Sekarang setelah dia menunjukkan jati dirinya yang sebenarnya, lebih baik untuk tidak terlalu menonjol.
Dan tepat setelah dia selesai berbicara, Li Yun mulai mengeluarkan barang pertama.
Pada saat itulah Ling Yi akhirnya menekan manik-manik pada Lonceng Kebenaran dan mengubah modenya.
Dia sangat penasaran bagaimana hal itu akan efektif di hadapan puluhan ribu orang.
“Item pertama kami adalah item kelas B, Sisir Awan Ilusi Roh yang Mengalir.”
“Saat seorang wanita menggunakan benda ini, kualitas rambutnya akan meningkat. Tidak hanya itu, selama rambut disisir cukup lama, pemain juga dapat mengontrol rambutnya, mengubah warna rambut sesuka hati, dan meningkatkan kekuatan rambut secara signifikan. Bahkan dapat digunakan sebagai senjata untuk menyerang musuh dari belakang.” Li Yun menjelaskan efeknya kepada semua orang.
“Harga awal adalah 10.000 koin emas, dan setiap kenaikan tidak boleh kurang dari 100 koin emas.

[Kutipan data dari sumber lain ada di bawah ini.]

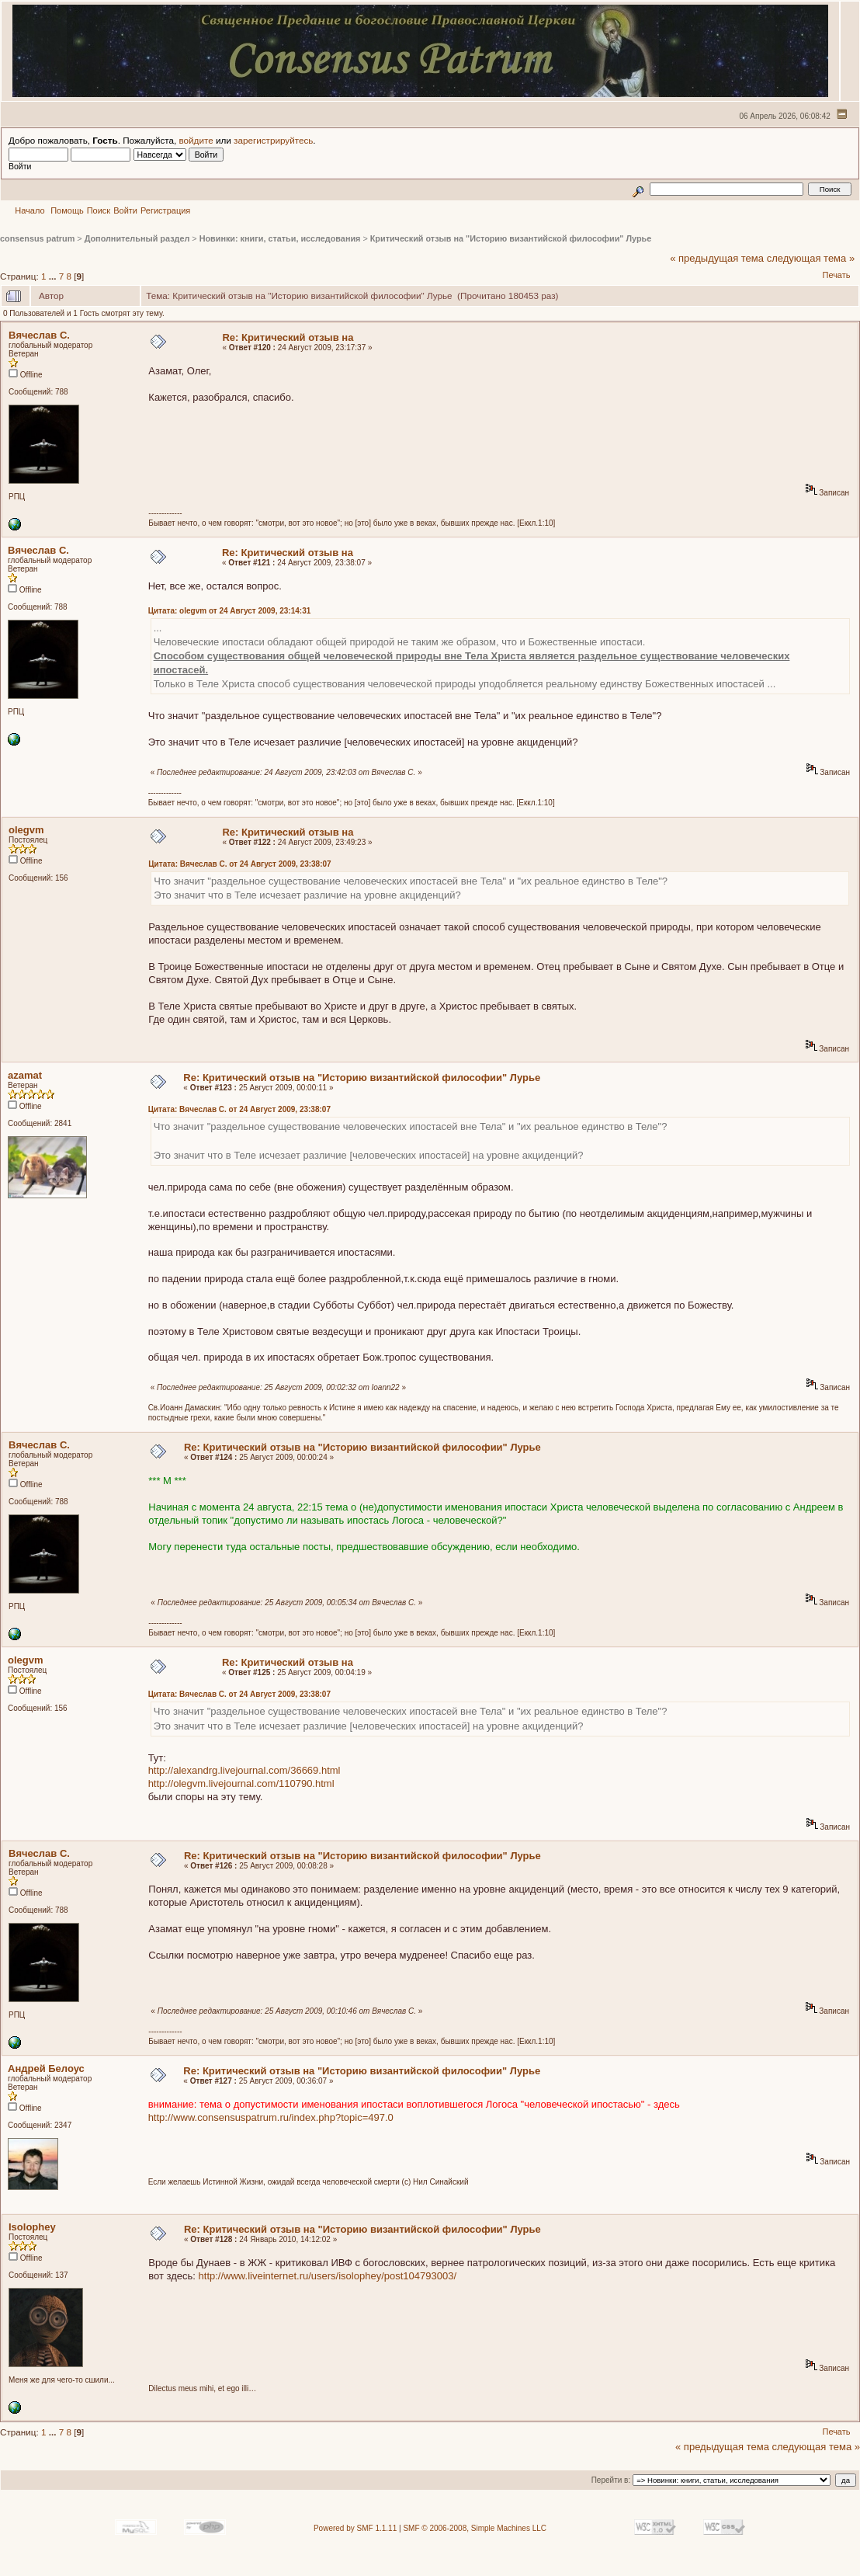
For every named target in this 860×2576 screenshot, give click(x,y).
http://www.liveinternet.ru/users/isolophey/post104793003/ (327, 2276)
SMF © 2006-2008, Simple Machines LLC (474, 2528)
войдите (196, 140)
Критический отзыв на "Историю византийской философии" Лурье (511, 238)
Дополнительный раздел (137, 238)
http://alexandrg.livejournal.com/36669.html (244, 1770)
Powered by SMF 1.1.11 (355, 2528)
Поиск (98, 210)
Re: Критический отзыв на (287, 337)
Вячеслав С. (39, 335)
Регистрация (165, 210)
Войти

Penawaran dimulai sekarang!”
Dor! Dor!
Saat palu diketuk, para pemain yang berminat mulai menawar—Mereka yang ingin berpartisipasi dalam lelang hanya perlu mengambil papan penawaran. Ketika tiba waktunya untuk menawar, mereka cukup menulis harga mereka di papan, jadi tidak perlu berteriak.
Harga yang ditulis para pemain di papan penawaran akan ditampilkan di layar besar di panggung lelang secara real-time, dan setiap baris dicatat dengan jelas.
Namun demikian, banyak pemain masih suka mempercayakan orang-orang di sekitar mereka untuk meneriakkan harga penawaran mereka dengan cara yang mencolok.
“Dua puluh ribu!”
“Seratus ribu!”
“Seratus lima puluh ribu!”
Setelah hanya tiga orang mengajukan penawaran, harganya sudah melonjak hingga 150.000 koin emas.
Semua orang menoleh dan memandang pria yang meneriakkan tawaran terakhir.